▶ **The problem**: Please reproduce the entries word for word from the line with "The width and height of the screenshot is (1400, 751)." to the line with "click(x=89, y=28)", and leave the pictures out of your answer.

▶ **Records provided**:
........

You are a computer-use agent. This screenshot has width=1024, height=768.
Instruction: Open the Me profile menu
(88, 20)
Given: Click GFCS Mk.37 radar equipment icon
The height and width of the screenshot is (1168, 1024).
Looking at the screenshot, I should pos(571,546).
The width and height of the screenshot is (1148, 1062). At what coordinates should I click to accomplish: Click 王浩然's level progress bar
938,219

........

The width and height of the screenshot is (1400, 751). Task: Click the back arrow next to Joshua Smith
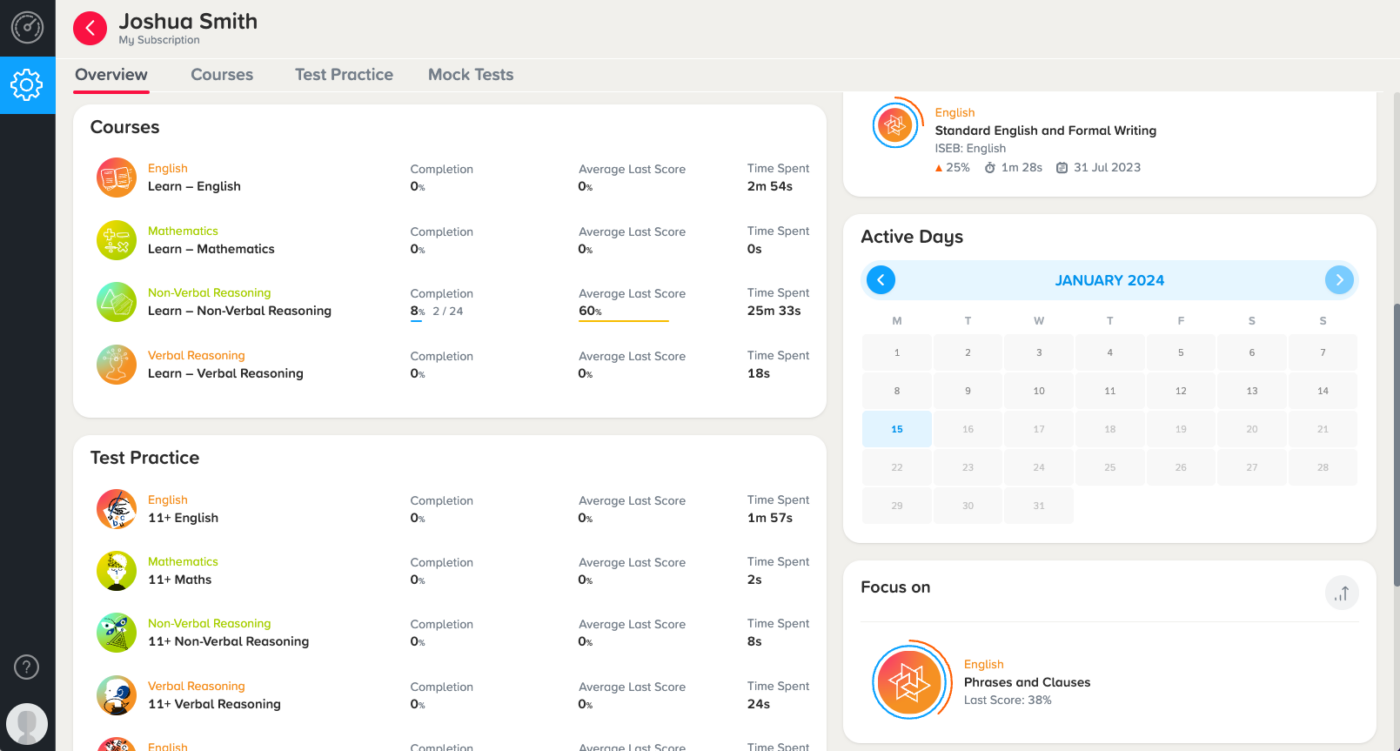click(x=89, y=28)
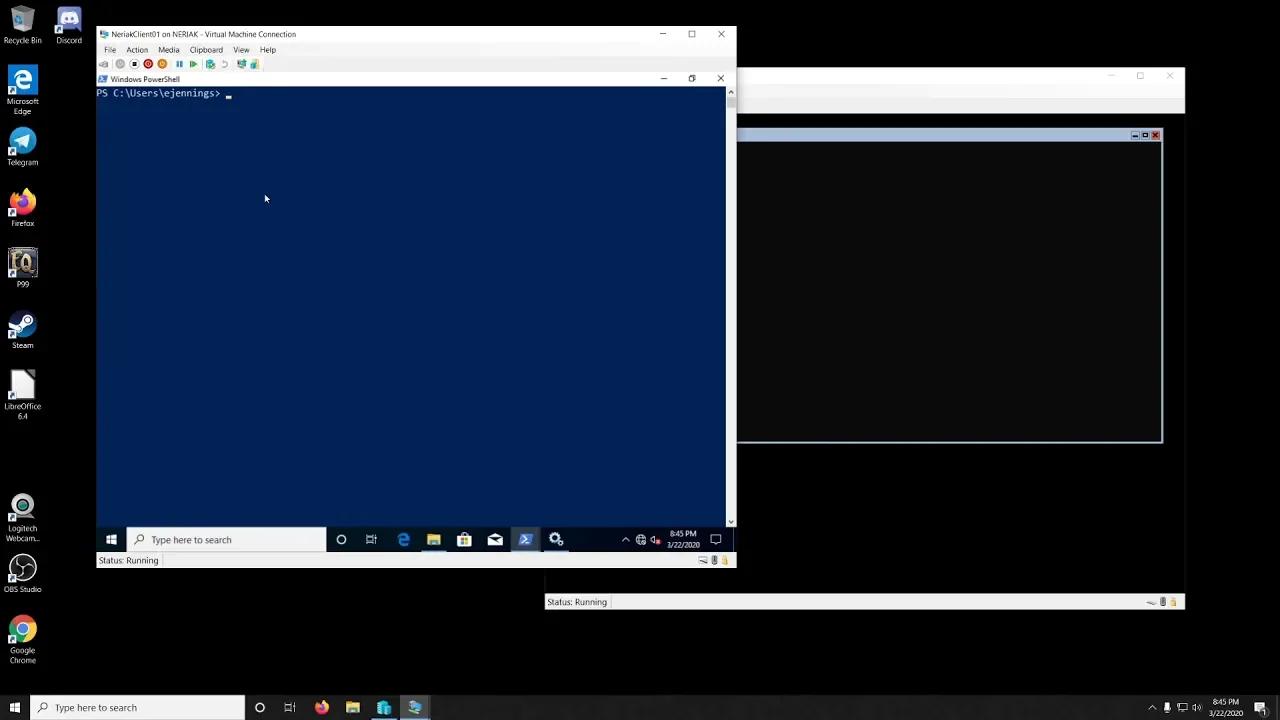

........

▶ **Complete output**:
The width and height of the screenshot is (1400, 751). Task: Click the back arrow next to Joshua Smith
click(x=89, y=28)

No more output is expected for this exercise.